To illustrate inertia, let's say you invented one of the most successful assessments in history, based on human exams. In 2021, this is a very bold idea, but 3 years later it has become saturated. What would you do? Most likely create a harder exam. Or let's say you solved easy programming tasks. What would you do? Most likely find harder programming tasks to solve until you reach the International Olympiad in Informatics (IOI) gold medal level.
Inertia is natural, but here’s the thing: AI has beaten world champions at chess and Go, outperformed most humans on the SAT and the bar exam, and achieved gold medal performance at the International Olympiad in Informatics (IOI) and the International Mathematical Olympiad (IMO). Yet the world hasn’t changed much, at least from an economic and gross domestic product (GDP) perspective.
I call this the utility problem, and I think it is the most important problem in artificial intelligence.
Maybe we’ll solve the utility problem soon, maybe not. Either way, the root of the problem may be surprisingly simple: our evaluation setting differs from the real-world setting in many fundamental ways. Here are two examples:
Evaluation should be run automatically
So typically the agent receives a task input, performs actions autonomously, and then receives a task reward. But in reality, the agent needs to interact with humans throughout the task - you wouldn't send a super long message to customer service, wait 10 minutes, and then expect a detailed reply to solve all the problems. By questioning this setup, new benchmarks were invented, either incorporating real humans (such as Chatbot Arena) or user simulations (such as tau-bench).
The evaluation should be independent and identically distributed (iid)
If you have a test set of 500 tasks, you run each task independently, average the task metrics, and then get an overall metric. But in reality, you solve the tasks sequentially, not in parallel. Google software engineers (SWEs) get better at solving problems in Google code as they become more familiar with the code base, but software engineering agents don't gain this familiarity when solving many problems in the same code base. We clearly need long-term memory methods (and we do have them), but academia has no suitable benchmarks to prove this need, and even no courage to question the basic assumption of machine learning - independent and identically distributed.
These assumptions have “always” been this way, and in the first half of AI, it was fine to develop benchmarks under these assumptions, because when intelligence levels were low, increasing intelligence generally increased utility. But now, general solutions are guaranteed to work under these assumptions. So the new way to play in the second half is:
• We develop new evaluation settings or tasks for real-world utility. • We solve them with solutions, or enhance the solutions with new components. The cycle continues.

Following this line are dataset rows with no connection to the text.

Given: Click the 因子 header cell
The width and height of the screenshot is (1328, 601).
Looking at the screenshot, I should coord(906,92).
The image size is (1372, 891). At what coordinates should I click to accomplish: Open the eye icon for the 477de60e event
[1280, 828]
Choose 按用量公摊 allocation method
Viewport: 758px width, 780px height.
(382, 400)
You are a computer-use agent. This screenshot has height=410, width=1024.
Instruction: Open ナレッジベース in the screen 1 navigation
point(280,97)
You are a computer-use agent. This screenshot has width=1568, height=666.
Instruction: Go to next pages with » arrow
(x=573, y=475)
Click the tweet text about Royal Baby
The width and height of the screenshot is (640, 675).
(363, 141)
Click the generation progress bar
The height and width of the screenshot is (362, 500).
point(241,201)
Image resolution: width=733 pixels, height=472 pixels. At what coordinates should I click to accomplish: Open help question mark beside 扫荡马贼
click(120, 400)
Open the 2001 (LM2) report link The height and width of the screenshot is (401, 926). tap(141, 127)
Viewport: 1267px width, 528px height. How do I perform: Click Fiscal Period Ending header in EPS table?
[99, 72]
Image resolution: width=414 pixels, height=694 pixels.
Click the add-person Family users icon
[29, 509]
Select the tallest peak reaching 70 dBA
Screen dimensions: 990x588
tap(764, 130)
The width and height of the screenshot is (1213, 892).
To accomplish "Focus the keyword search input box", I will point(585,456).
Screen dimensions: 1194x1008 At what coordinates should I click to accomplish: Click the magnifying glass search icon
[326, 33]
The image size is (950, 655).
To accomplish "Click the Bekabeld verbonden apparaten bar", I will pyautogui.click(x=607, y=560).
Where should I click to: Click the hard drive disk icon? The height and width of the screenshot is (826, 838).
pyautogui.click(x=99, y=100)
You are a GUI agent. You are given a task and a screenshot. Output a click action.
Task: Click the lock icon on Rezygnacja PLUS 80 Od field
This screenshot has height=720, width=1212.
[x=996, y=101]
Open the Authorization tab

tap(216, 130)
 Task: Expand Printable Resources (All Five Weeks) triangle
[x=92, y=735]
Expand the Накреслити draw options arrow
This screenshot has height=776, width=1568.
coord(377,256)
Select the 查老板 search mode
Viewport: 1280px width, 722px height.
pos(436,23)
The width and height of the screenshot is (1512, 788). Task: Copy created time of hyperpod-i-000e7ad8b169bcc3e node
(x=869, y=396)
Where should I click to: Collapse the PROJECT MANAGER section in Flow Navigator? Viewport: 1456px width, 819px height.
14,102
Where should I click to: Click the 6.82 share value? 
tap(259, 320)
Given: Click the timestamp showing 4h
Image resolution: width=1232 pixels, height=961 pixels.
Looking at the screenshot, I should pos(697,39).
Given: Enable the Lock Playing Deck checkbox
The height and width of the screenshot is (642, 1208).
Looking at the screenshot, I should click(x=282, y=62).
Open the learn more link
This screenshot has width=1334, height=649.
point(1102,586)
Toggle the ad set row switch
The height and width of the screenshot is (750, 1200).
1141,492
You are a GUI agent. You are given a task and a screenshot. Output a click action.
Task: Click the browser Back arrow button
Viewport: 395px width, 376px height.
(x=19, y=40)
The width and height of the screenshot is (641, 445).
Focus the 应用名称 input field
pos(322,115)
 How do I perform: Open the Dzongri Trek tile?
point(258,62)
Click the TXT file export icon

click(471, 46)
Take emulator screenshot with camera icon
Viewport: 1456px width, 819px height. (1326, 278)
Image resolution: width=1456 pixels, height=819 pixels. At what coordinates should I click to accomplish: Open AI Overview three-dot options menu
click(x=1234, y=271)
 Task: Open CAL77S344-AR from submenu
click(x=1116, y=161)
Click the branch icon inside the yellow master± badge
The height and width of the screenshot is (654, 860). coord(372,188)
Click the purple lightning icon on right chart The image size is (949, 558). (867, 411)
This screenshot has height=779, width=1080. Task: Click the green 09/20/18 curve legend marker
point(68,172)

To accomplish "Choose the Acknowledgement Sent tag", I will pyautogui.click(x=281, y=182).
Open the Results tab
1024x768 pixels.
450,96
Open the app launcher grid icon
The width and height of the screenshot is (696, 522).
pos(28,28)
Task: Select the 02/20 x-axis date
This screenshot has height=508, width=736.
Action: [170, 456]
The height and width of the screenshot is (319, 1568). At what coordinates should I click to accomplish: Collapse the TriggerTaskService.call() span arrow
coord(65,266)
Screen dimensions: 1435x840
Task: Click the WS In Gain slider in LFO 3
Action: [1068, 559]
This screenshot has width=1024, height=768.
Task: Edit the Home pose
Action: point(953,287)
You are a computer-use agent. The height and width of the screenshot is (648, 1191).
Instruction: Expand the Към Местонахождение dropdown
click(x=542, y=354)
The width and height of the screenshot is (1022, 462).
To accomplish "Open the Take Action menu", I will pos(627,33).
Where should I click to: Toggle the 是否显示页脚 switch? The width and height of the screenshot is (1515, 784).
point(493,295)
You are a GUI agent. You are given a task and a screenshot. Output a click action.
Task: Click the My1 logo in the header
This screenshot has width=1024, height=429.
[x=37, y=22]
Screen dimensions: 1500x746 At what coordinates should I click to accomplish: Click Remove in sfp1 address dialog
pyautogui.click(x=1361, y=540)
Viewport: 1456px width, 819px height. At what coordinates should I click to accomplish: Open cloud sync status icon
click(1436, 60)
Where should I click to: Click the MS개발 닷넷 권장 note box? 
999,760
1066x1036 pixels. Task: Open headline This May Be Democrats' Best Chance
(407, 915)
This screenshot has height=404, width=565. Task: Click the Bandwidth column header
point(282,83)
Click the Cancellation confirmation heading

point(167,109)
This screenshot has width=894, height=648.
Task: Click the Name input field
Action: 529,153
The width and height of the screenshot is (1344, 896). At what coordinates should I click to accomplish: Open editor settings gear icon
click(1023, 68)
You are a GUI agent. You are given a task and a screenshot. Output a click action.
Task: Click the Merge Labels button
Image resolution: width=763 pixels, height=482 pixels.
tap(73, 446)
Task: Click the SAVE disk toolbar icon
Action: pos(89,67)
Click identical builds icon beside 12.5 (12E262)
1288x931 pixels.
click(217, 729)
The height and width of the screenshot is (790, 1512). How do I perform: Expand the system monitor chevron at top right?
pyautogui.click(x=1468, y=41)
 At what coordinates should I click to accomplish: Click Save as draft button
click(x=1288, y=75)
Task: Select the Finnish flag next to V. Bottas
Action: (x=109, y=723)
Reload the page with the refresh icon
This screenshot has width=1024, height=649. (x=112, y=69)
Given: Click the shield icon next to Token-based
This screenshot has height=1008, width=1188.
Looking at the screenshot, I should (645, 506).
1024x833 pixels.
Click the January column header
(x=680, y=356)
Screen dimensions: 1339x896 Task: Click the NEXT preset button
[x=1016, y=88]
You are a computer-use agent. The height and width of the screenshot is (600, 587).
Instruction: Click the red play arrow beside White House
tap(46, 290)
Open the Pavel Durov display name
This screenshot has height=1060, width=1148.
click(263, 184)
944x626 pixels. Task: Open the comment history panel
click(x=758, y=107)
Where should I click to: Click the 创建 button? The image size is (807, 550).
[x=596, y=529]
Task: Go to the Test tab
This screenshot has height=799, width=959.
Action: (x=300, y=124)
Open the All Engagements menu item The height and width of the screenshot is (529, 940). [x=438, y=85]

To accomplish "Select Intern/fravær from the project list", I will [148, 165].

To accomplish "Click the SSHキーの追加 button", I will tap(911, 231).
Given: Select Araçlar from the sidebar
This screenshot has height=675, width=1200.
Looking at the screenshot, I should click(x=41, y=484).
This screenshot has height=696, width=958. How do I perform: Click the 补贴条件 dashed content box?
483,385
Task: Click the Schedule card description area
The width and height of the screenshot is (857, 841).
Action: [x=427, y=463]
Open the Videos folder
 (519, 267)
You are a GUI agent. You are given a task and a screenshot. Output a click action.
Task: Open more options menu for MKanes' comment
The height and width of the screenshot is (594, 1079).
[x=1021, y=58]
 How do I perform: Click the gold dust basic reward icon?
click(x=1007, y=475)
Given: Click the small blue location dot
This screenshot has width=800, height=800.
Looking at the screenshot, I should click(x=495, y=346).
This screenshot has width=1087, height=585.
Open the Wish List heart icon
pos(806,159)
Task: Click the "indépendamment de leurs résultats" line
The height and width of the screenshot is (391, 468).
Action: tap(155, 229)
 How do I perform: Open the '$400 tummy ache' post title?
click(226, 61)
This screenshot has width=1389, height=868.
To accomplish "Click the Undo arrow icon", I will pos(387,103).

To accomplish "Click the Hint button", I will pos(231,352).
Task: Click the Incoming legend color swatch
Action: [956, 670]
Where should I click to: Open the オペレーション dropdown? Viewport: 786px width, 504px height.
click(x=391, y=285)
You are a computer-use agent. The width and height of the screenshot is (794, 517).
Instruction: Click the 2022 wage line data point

This game is hard because it is unfamiliar. But it is exciting. While the participants in the first half solve video games and exams, the participants in the second half can build companies worth billions or even hundreds of billions of dollars by building useful products. While the first half is full of incremental methods and models, the second half filters them to a certain extent. Generic solutions will easily beat your incremental methods unless you create new hypotheses that break the solutions. Then you can do truly transformative research.